**Information shown:**
· · ·
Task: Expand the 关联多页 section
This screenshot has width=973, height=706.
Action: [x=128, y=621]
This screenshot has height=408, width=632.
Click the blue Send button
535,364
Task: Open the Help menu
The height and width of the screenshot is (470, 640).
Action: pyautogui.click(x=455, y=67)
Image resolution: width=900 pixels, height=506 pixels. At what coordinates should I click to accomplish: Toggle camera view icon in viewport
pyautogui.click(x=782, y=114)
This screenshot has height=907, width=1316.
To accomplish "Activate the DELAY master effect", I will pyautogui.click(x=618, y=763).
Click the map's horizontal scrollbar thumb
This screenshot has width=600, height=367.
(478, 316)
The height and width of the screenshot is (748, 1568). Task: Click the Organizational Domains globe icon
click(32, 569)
· · ·
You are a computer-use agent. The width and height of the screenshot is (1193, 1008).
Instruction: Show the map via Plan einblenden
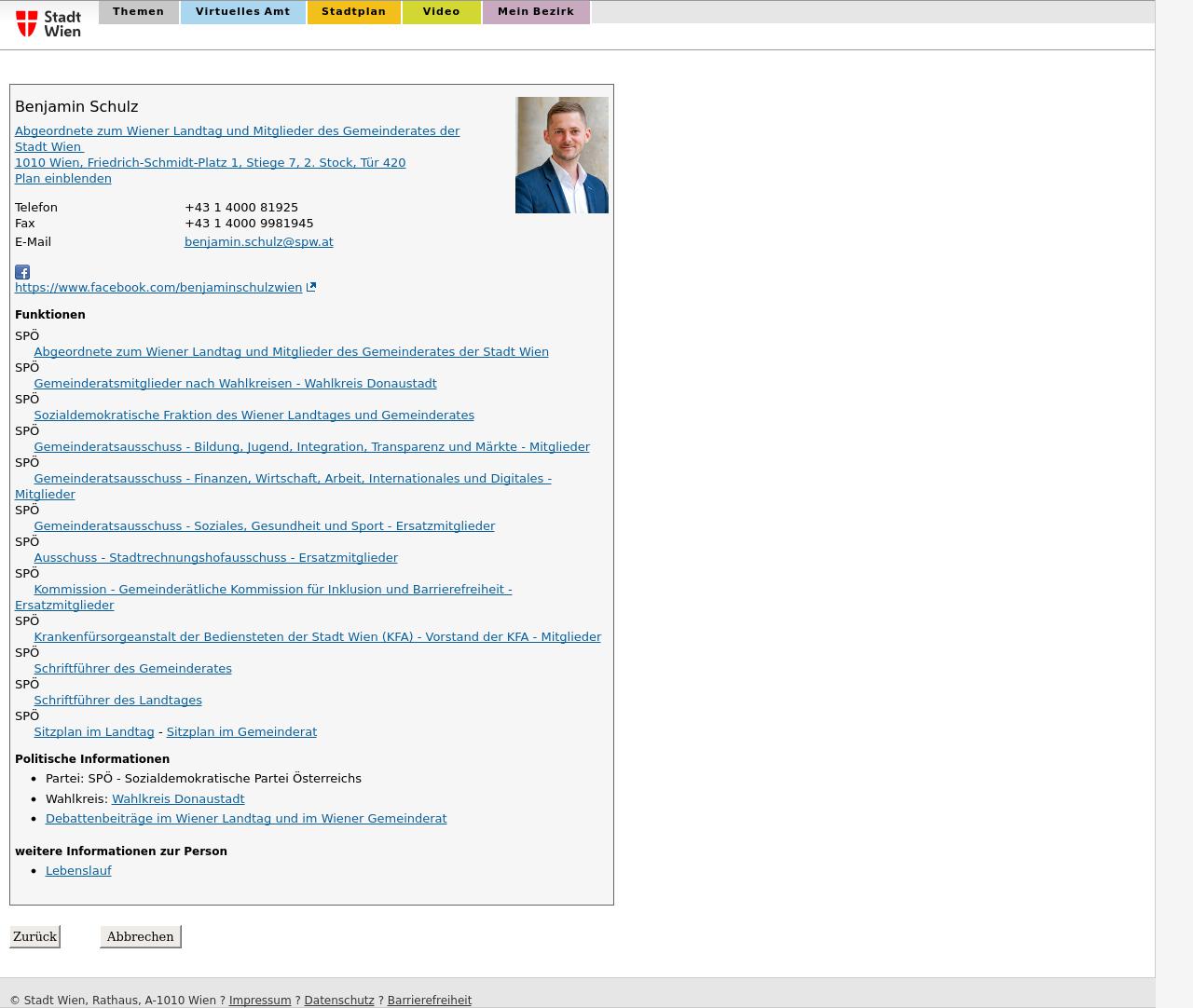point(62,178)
· · ·
**Goal of the exercise:** From the data above, return every line from the line that has "Image resolution: width=900" up to and including the line that has "This screenshot has height=907, width=1316.", exactly.

**Finished task:**
Image resolution: width=900 pixels, height=506 pixels. At what coordinates should I click to accomplish: Toggle camera view icon in viewport
pyautogui.click(x=782, y=114)
This screenshot has height=907, width=1316.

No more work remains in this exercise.